### Fragmento extraído ###
El matrimonio está establecido sobre el consentimiento de los esposos. Los fines del Matrimonio son dos: el bien de los esposos, y la generación y educación de los hijos. El amor de los esposos y la generación de los hijos establecen entre los miembros de una familia relaciones personales y responsabilidades primordiales.
El amor conyugal tiene tres propiedades esenciales: 1º) la unidad (un solo hombre con una sola mujer); 2º) la indisolubilidad (hasta la muerte) y 3º) la apertura a la fecundidad (sin impedir los hijos).
El Sacramento del Matrimonio produce los siguientes efectos: da a los esposos la gracia de amarse con el amor con el que Cristo ama a su Iglesia; reafirma su unidad indisoluble, y les ayuda a santificarse y a educar a los hijos formando una familia cristiana.
### Material proporcionado ###
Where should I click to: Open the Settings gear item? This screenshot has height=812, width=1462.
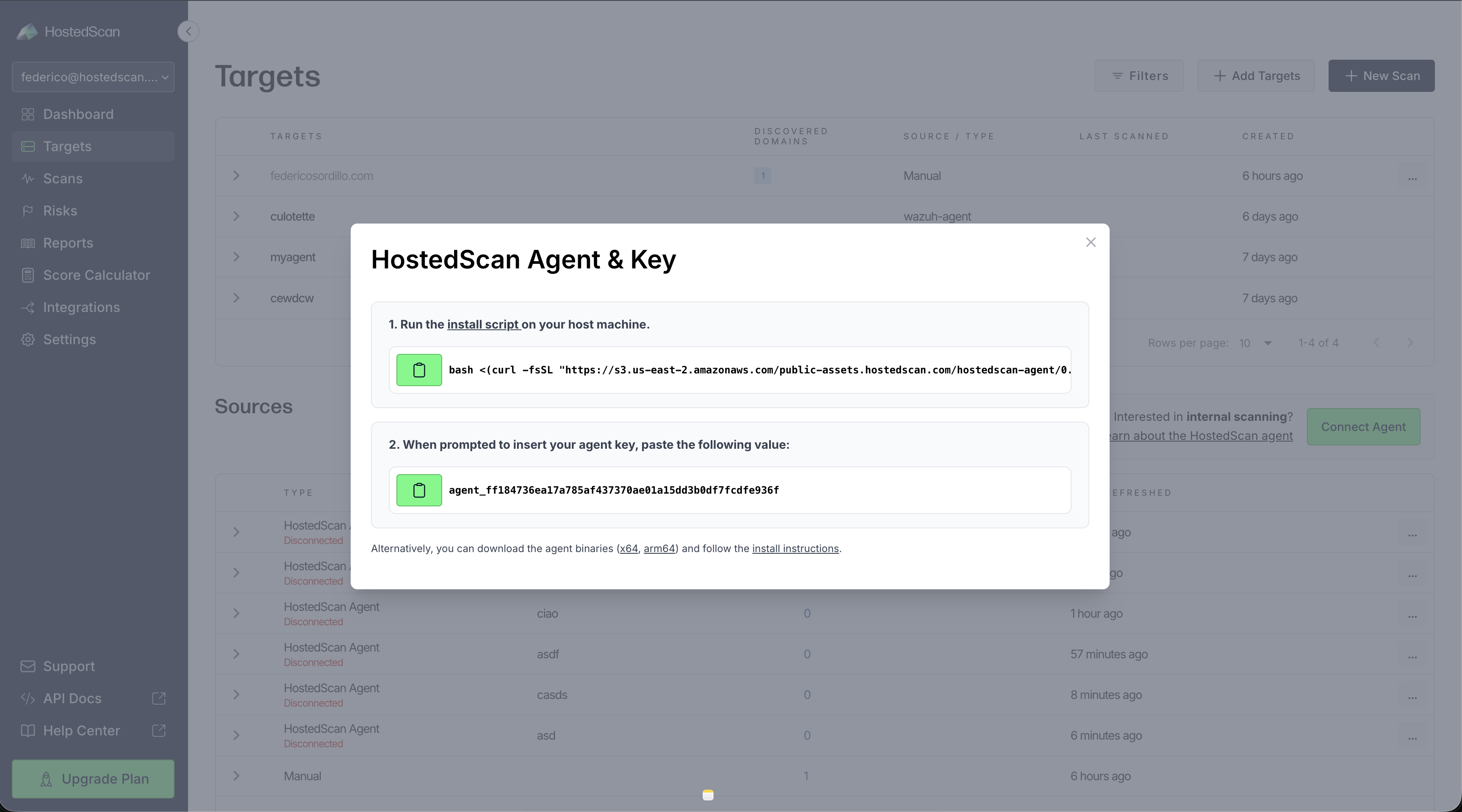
###
• _Requisitos_
Según el fragmento sobre el matrimonio, ¿cuáles son los dos fines del matrimonio?

• _Respuesta al problema_
El bien de los esposos, y la generación y educación de los hijos.